Set exercise → Report every line of the material below that contains the word "menu". Case counts, so match capital and lowercase letters precisely.

(Stored dataset items)

--------------------

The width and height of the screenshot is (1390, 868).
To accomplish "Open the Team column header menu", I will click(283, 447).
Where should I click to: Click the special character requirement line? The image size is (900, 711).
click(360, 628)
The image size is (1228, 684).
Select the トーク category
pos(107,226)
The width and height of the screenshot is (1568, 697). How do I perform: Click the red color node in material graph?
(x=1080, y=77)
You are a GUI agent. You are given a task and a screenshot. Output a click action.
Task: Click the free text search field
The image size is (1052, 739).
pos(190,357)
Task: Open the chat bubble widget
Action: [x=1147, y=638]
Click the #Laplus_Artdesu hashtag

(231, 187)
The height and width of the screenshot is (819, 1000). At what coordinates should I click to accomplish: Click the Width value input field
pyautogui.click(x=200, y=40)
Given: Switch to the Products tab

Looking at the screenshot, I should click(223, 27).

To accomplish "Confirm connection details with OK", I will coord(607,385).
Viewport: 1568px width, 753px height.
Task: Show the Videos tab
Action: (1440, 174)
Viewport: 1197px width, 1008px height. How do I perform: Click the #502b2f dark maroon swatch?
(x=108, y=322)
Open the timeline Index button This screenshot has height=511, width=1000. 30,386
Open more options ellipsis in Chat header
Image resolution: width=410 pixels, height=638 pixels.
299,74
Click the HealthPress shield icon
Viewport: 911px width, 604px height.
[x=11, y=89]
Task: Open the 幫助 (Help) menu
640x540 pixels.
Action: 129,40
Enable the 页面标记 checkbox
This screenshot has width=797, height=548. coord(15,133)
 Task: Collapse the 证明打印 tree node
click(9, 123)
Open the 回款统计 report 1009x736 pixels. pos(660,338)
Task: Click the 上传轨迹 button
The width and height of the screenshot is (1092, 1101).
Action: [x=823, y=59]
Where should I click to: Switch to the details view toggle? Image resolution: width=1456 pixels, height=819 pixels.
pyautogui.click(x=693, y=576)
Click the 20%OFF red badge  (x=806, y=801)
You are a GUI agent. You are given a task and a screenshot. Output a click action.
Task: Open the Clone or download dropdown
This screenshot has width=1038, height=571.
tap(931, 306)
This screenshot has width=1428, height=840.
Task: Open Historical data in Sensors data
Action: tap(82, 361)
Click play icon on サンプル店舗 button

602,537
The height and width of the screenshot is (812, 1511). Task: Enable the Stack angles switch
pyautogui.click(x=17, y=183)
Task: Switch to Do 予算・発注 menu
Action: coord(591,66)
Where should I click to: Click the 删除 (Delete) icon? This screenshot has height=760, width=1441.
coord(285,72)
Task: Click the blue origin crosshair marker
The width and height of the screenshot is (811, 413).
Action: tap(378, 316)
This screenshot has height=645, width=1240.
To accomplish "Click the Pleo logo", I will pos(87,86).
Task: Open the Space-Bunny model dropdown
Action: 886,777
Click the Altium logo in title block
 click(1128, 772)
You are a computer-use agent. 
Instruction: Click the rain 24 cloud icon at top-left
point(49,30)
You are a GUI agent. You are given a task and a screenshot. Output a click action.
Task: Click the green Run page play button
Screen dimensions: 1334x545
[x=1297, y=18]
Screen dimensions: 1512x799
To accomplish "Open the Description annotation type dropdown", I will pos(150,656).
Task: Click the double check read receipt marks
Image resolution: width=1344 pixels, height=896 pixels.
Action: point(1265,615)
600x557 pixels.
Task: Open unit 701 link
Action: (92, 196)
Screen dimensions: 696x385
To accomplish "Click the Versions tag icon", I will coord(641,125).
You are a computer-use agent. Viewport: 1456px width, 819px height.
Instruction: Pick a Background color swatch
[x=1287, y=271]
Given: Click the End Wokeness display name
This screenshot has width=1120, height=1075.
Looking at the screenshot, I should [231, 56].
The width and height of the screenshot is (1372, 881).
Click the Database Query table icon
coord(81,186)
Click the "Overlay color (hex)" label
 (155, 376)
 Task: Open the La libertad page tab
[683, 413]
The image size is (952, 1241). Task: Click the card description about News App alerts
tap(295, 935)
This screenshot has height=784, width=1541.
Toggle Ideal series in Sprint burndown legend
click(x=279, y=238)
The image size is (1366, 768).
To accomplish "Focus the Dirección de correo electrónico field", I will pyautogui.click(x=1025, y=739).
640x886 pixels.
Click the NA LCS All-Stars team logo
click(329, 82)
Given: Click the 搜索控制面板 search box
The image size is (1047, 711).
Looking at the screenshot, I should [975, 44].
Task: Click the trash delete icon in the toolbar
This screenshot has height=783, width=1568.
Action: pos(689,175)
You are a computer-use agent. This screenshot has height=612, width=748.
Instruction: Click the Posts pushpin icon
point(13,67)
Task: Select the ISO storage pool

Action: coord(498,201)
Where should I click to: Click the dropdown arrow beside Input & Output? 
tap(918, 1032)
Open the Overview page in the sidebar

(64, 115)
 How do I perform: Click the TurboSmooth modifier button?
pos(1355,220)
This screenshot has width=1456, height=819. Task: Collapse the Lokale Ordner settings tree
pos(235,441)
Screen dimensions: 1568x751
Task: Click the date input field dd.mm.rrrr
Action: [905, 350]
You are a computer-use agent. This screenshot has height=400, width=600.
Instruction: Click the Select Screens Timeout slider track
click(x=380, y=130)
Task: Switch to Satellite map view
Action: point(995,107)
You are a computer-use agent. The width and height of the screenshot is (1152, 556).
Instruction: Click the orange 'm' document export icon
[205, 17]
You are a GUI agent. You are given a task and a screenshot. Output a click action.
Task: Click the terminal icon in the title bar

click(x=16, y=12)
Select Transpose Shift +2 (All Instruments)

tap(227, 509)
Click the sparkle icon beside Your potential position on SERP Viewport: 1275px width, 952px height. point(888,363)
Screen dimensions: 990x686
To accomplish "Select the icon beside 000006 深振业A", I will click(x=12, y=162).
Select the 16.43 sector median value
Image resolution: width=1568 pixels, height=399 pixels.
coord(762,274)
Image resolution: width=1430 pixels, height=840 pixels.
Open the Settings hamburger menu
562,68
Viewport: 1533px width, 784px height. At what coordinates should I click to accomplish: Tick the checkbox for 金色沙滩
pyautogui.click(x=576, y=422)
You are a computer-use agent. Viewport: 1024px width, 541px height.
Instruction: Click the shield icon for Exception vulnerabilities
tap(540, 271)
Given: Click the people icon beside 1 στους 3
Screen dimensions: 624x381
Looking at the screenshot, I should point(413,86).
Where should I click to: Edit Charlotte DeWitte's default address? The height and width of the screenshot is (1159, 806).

--------------------

Solution to the exercise →
To accomplish "Open the Team column header menu", I will click(283, 447).
Task: Open the 幫助 (Help) menu
Task: Switch to Do 予算・発注 menu
Open the Settings hamburger menu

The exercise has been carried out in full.